Stock Market Update: Nifty 50, Sensex Likely to Open Lower Amid Mixed Global Cues

Nifty 50 and Sensex Likely to Open Lower as GIFT Nifty Signals 258-Point Gap-Down; FIIs Sell Rs. 4,111 Crore While Rupee Weakens to Rs. 94.88 Amid Rising Crude Oil Prices and US-Iran Tensions
Stock Market Update: Nifty 50, Sensex Likely to Open Lower Amid Mixed Global Cues
Written By:
Bhavesh Maurya
Reviewed By:
Achu Krishnan
Published on
Updated on

The Indian stock markets are likely to open on the lower side amid mixed global cues as the US and Iran rejected the peace proposal. GIFT Nifty also indicates a gap down opening of 258.5 points at 23,258.5 from its last Nifty futures close. 

On Friday, the Sensex declined 516.33 points or 0.66% to settle at 77,328.19, while the Nifty 50 fell 150.50 points or 0.62% to close at 24,176.15.

The Midcap index, however, hit a new all-time high and closed at 61,911, up 0.15%, while the Smallcap index continued its rally.

Foreign institutional investors (FIIs) have sold shares worth Rs. 4,111crore on Friday, while domestic institutional investors (DIIs) were net buyers for the 11th consecutive day with inflows of Rs. 6,748 crore.

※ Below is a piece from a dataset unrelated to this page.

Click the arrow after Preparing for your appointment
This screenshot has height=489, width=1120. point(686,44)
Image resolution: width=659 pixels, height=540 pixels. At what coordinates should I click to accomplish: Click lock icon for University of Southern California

The Indian rupee opened 40 paise lower at Rs. 94.88 against the US dollar. This comes as oil prices remain elevated. 

Sensex Outlook

The Sensex is technically in a wider consolidation pattern, and the momentum indicators are showing some signs of weakness on the short-term horizon. 

“For Sensex, 76,500 would act as a crucial support zone. On the higher side, 78,000 would be the immediate resistance zone. The bullish sentiment will remain intact as long as the index stays above this level. A successful breakout above 78,000 could push the market up to 78,300-78,900. If the market falls below 76,500, selling pressure is likely to accelerate. Below this level, the market could retest 75,900, with downside potentially dragging it to 75,400-75,200,” said Amol Athawale, VP of Technical Research at Kotak Securities.

Nifty 50 Outlook

The Nifty 50 reclaimed and sustained above both 21-day and 50-day exponential moving averages (EMAs), which suggests the overall recovery trend is still holding.

"For the week, as long as the index holds above the 24,000 pivot, a 'Buy on dips' strategy is approachable. On the upside, 24,500 aligned with recent supply zones continues to act as stiff resistance; however, a sustained move above this could trigger a further rally toward 24,800," said Dr. Ravi Sigh, Chief Research Officer, Master Capital Services Ltd. 

"The market may remain in a consolidation to positive mode as it attempts to build a stable floor around the 24,000-24,500 zone," he added. 

The Nifty 50 index is likely to trade with a positive sentiment this week, with 24,000 being an important support level and 24,500 the near-term resistance level. If the price breaks above 24,500, a rally towards 24,800 could take place. 

Also Read: US Stock Market Today: S&P 500 Heads for Sixth Straight Weekly Gain After Jobs Data Beats Forecasts

Bank Nifty 

On Friday, Bank Nifty declined 736.85 points or 1.31% to close at 55,310.55, forming a bearish candle on the daily chart, and slipped below its 20-day EMA with short-term weakness.

"Going ahead, the immediate support for Bank Nifty is placed in the 54,900-54,800 zone. Any sustainable move below this zone could result in Bank Nifty extending its weakness towards 54500, followed by 54,100 in the short term. On the upside, the immediate resistance for the Index is placed in the 55,800-55,900 zone," said Sudeep Shah, Head of Technical and Derivatives Research at SBI Securities.